Supplied records start

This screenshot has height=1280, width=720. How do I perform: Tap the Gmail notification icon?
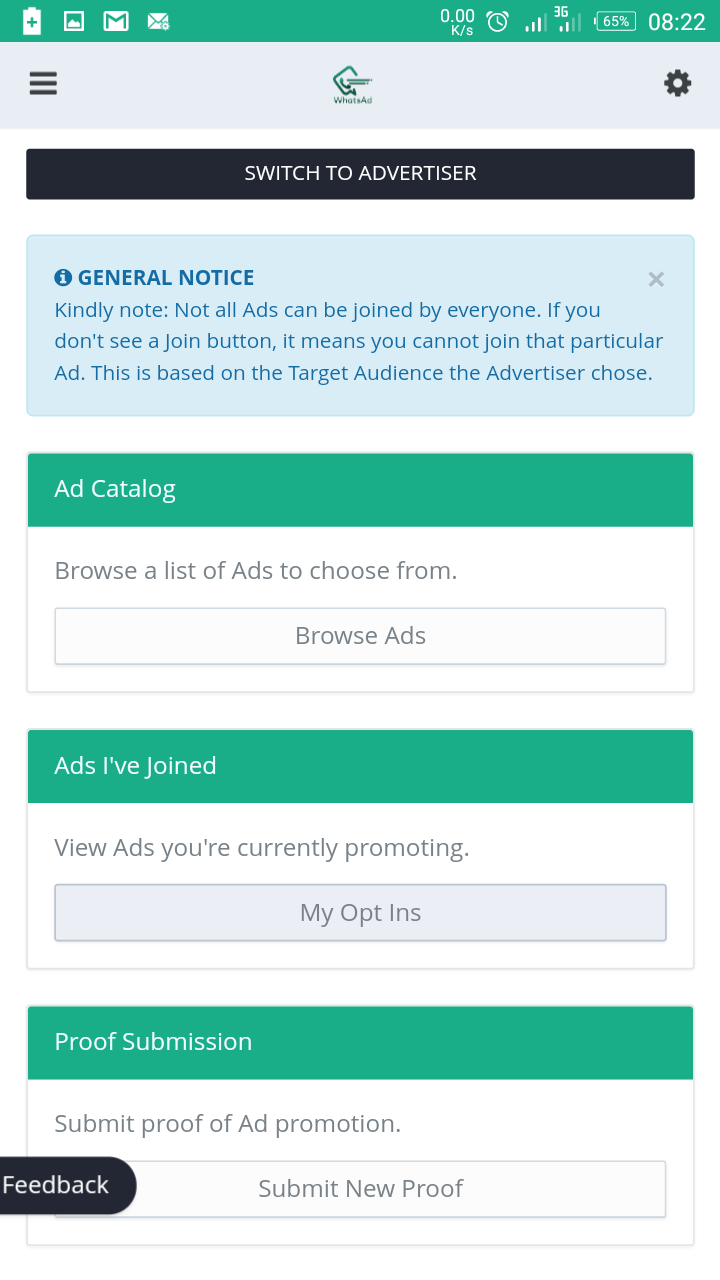(116, 21)
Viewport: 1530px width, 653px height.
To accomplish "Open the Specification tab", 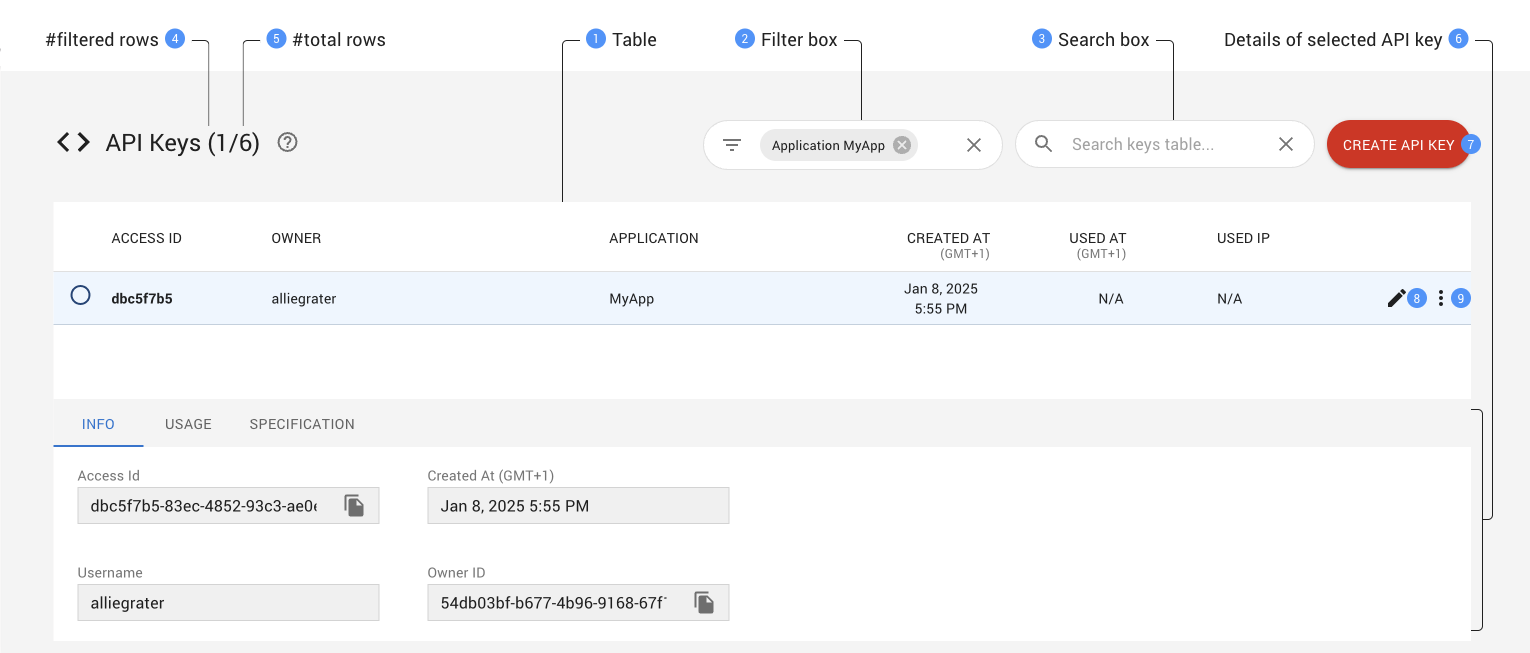I will pos(302,424).
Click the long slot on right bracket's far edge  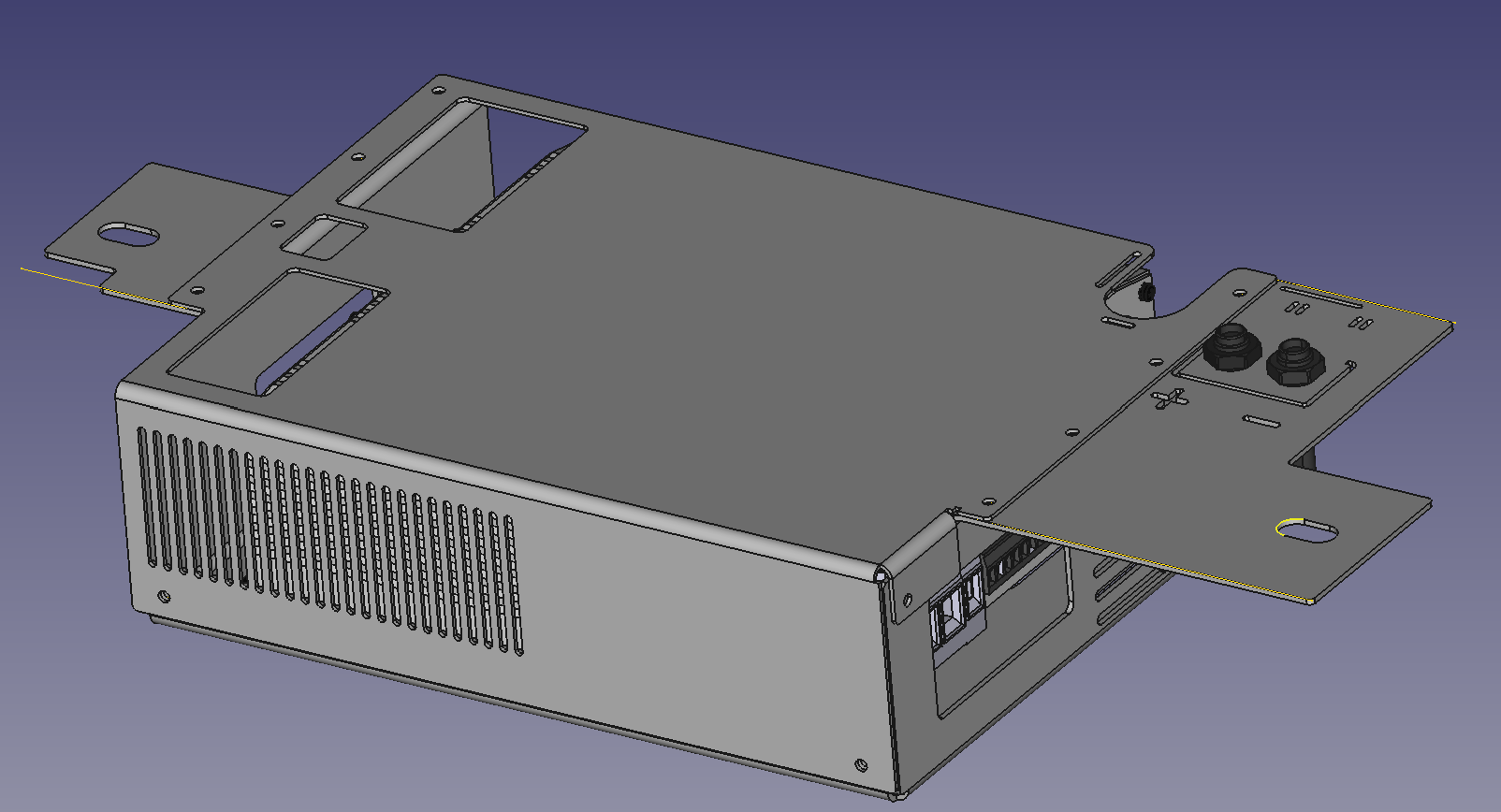(1321, 298)
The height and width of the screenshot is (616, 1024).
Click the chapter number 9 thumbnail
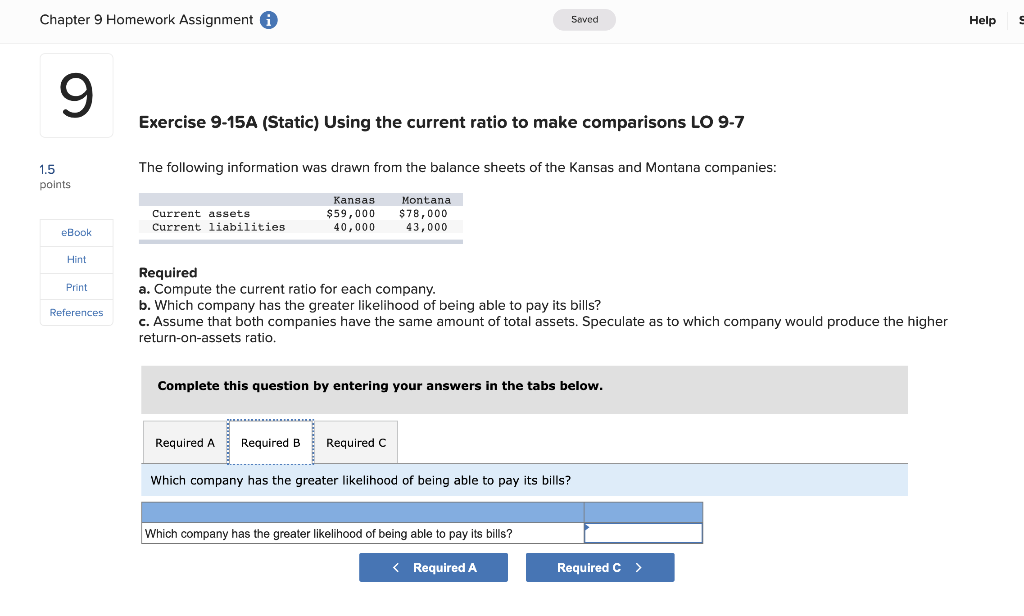(75, 95)
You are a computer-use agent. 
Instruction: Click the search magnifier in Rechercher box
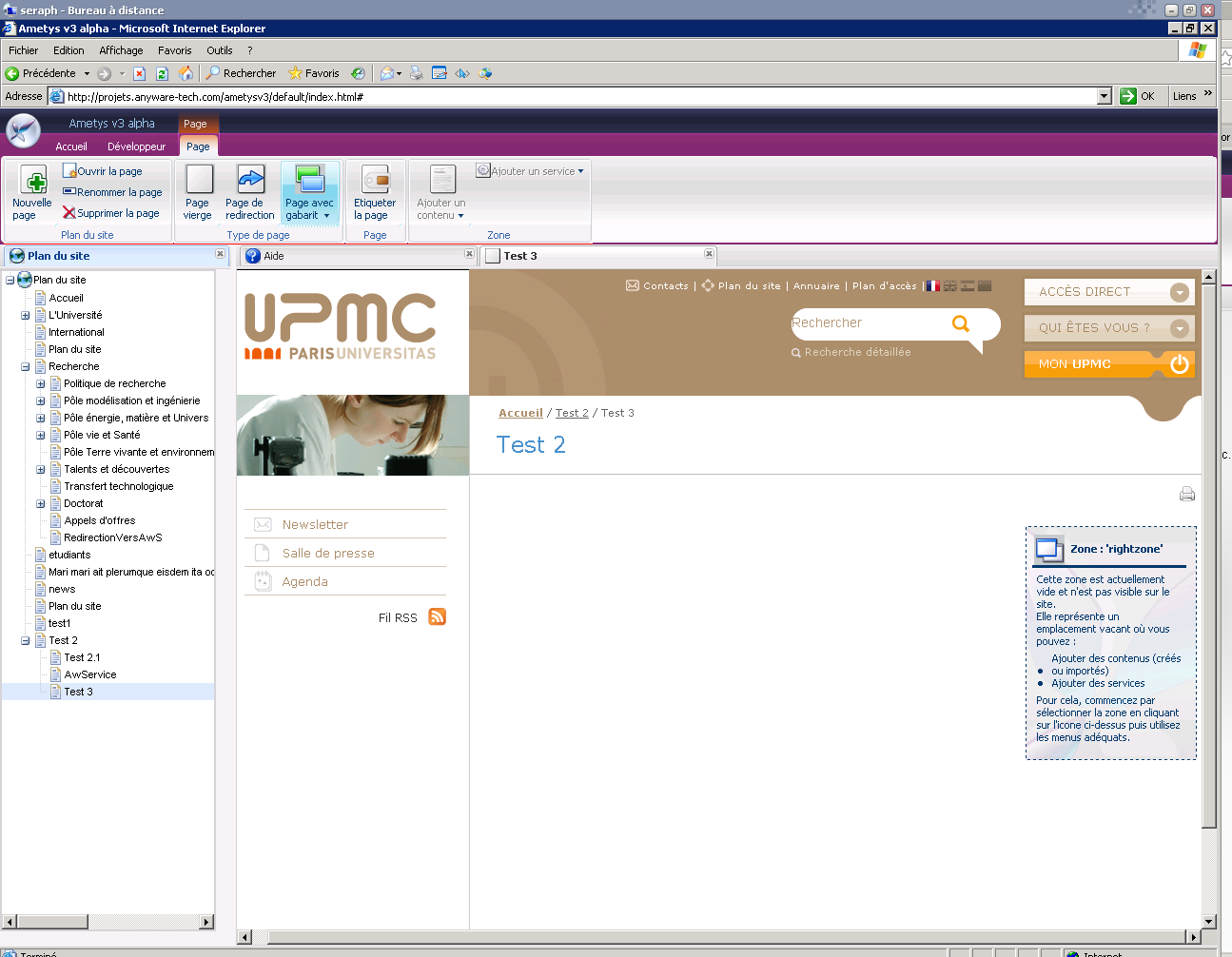pyautogui.click(x=961, y=323)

Supplied records end

Request |
Please show every line above that contains the string "width".

Final answer |
This screenshot has height=1280, width=720. How do I perform: Tap the Gmail notification icon?
Viewport: 1530px width, 653px height.
The height and width of the screenshot is (616, 1024).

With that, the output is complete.